Evaluating laser photobiomodulation for chemotherapy-induced peripheral neuropathy: a randomised phase II trial

PURPOSE: This study aims to evaluate the efficacy and safety of laser photobiomodulation (PBM) for treatment of established chemotherapy-induced peripheral neuropathy (CIPN) in cancer survivors. METHODS: We conducted a randomised phase II, non-comparative, sham-controlled, single-blinded clinical trial in 44 cancer survivors reporting CIPN symptoms at least 3 months following completion of neurotoxic chemotherapy. Participants were randomised 2:1 to either PBM laser or sham control delivered twice weekly for 12 sessions.
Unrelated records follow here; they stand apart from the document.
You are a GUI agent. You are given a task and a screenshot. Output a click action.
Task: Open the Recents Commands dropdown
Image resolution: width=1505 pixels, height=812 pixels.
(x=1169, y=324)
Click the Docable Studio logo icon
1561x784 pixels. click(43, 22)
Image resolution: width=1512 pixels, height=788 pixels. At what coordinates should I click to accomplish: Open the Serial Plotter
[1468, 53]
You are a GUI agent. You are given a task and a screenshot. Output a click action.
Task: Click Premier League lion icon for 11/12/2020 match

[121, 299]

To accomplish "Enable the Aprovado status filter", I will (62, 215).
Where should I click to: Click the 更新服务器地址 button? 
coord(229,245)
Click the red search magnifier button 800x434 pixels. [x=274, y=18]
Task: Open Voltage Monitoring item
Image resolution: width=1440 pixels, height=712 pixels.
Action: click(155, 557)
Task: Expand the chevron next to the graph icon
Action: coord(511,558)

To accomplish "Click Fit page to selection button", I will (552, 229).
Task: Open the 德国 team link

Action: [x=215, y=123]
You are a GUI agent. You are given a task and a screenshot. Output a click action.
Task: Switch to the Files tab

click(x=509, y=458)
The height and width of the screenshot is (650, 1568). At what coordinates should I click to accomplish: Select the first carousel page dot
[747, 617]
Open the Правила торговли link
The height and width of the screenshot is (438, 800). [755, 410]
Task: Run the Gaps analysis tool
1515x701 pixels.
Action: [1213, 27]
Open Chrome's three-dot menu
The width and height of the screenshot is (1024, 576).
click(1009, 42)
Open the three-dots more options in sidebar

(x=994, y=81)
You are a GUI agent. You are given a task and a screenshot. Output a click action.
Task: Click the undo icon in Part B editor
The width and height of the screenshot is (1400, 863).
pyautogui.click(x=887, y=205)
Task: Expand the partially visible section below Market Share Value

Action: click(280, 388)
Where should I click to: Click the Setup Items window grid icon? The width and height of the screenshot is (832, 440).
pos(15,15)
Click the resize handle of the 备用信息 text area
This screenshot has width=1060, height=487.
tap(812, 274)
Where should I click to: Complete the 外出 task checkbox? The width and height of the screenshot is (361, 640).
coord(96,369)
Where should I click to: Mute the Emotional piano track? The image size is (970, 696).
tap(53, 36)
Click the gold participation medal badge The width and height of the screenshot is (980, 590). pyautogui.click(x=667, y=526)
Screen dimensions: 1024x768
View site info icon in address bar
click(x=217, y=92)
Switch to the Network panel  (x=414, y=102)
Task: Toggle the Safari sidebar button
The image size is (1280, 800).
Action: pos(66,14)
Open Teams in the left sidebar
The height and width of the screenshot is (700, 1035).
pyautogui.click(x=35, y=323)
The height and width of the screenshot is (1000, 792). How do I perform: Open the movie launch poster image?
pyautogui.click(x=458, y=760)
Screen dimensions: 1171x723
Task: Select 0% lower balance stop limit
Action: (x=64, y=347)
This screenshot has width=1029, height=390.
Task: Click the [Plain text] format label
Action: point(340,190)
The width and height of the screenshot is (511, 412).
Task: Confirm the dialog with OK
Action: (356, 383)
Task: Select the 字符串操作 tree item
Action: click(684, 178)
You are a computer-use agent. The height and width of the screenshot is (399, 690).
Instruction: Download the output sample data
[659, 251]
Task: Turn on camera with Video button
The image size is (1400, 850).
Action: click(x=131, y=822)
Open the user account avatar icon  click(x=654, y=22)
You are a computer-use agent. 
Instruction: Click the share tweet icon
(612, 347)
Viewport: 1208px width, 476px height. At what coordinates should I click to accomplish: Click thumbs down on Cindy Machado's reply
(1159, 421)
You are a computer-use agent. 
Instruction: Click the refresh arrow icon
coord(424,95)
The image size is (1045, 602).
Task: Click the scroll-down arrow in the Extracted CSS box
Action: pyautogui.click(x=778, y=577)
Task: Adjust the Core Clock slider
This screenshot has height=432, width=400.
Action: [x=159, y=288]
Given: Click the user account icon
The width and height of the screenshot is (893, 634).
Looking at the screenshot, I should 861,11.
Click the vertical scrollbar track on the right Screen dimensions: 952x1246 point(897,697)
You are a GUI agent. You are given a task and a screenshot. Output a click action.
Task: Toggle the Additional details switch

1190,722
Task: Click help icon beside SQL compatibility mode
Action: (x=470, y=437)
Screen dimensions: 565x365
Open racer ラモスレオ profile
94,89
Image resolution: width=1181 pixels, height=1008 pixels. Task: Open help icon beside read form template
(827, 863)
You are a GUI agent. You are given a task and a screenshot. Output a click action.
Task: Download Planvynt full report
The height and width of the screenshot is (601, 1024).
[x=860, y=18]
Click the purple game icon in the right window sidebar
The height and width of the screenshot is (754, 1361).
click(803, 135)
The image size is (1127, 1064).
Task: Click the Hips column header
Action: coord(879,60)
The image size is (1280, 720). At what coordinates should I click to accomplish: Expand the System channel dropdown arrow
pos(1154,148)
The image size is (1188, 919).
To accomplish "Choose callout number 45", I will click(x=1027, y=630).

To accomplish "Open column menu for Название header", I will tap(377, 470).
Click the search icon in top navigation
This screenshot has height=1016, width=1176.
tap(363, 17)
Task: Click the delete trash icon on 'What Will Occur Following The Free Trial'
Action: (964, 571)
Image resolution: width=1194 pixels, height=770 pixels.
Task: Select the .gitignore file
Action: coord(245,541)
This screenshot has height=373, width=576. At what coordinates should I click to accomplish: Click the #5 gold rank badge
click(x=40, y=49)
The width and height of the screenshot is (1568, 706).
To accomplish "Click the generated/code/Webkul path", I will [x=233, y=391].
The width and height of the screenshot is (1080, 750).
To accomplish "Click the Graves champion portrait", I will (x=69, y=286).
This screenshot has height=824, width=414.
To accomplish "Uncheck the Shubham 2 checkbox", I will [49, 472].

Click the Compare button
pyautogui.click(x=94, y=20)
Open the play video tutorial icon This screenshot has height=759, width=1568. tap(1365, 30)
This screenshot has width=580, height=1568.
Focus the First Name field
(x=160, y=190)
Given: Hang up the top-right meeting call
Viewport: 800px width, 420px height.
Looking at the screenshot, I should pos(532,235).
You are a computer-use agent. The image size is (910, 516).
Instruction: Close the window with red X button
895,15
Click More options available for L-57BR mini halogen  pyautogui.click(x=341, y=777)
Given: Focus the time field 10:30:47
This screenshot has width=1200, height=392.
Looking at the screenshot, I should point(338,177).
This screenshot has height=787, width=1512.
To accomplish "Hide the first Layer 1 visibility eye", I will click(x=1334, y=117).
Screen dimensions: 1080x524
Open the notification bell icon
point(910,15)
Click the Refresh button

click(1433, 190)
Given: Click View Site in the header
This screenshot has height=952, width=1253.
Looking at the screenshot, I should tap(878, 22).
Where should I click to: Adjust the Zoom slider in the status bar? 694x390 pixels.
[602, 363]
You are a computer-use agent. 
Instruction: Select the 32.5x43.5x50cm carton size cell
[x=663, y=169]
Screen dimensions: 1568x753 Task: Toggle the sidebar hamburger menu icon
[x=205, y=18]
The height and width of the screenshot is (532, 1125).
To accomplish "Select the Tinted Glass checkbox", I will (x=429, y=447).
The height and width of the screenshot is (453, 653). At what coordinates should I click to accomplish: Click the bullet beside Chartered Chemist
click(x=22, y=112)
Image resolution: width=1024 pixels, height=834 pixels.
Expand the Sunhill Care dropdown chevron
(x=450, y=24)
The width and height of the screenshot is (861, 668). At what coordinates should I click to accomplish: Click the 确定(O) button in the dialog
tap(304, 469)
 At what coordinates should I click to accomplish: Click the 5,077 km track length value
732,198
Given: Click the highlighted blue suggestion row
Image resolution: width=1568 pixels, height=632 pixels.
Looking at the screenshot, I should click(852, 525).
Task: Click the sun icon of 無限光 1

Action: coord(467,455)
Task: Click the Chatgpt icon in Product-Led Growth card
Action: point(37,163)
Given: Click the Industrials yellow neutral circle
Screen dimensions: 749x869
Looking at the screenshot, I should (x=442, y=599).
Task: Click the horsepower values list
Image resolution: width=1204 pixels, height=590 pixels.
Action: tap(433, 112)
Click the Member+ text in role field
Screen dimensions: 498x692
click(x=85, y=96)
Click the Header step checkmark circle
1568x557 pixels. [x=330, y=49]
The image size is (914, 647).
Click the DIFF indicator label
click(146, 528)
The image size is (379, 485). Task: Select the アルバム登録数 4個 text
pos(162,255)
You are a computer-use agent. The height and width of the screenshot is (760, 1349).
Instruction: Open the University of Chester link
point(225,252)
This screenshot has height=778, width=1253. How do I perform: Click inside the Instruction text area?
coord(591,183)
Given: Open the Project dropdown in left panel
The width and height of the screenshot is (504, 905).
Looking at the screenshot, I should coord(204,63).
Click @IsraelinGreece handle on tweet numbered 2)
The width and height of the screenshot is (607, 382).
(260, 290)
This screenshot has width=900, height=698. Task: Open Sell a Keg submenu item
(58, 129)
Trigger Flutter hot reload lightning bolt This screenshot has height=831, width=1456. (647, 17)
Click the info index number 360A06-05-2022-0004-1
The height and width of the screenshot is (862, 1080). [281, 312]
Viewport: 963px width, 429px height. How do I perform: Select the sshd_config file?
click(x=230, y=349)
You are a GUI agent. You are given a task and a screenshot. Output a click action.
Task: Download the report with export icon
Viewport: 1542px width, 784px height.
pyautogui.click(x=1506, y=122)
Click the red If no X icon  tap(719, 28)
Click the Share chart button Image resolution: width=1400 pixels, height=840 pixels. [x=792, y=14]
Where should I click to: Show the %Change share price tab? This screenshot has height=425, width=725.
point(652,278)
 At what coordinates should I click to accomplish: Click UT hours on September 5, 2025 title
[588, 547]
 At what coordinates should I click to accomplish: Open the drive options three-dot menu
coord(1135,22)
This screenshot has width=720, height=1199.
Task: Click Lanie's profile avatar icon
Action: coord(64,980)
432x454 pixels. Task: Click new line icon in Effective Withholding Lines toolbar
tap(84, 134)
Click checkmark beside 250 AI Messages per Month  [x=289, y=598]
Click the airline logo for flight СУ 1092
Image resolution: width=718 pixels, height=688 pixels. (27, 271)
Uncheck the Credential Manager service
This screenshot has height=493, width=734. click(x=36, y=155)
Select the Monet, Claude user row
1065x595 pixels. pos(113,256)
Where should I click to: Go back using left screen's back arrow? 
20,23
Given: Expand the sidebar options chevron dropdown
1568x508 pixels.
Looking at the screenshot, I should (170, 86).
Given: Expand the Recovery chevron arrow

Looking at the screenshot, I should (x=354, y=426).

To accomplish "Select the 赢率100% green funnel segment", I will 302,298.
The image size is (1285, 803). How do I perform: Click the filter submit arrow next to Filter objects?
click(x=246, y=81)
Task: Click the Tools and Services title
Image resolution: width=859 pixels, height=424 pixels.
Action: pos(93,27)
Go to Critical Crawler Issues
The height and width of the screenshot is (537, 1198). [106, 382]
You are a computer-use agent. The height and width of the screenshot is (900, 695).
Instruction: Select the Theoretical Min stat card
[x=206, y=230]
Assessments were conducted at baseline, the end of intervention (6 weeks), and 6 weeks post intervention (12 weeks). Participants completed neuropathy, quality of life and function questionnaires, and a clinical neurological assessment. The primary outcome was proportion of participants with CIPN response, defined as either symptom resolution or reduction of minimally clinically important difference. RESULTS: In the laser and control groups, CIPN response rates were − 48% and 53% at 6 weeks and 45% and 33% at 12 weeks, respectively. The null hypothesis that the true response rate is 5% in the laser arm was rejected at both 6 and 12 weeks (p < 0.001 for both). Compared to baseline, patient-reported CIPN improved in both laser and control groups after the intervention. At 12 weeks, improvement was sustained in the laser group and approaching baseline in the control group. Clinical signs, quality of life, and function remained stable in both groups. Low-grade “side-effects” were observed in both arms. CONCLUSION: PBM may offer clinically meaningful symptom benefit in cancer survivors with established CIPN with improvement potentially continuing beyond completion of the intervention. A larger study is warranted to evaluate this further.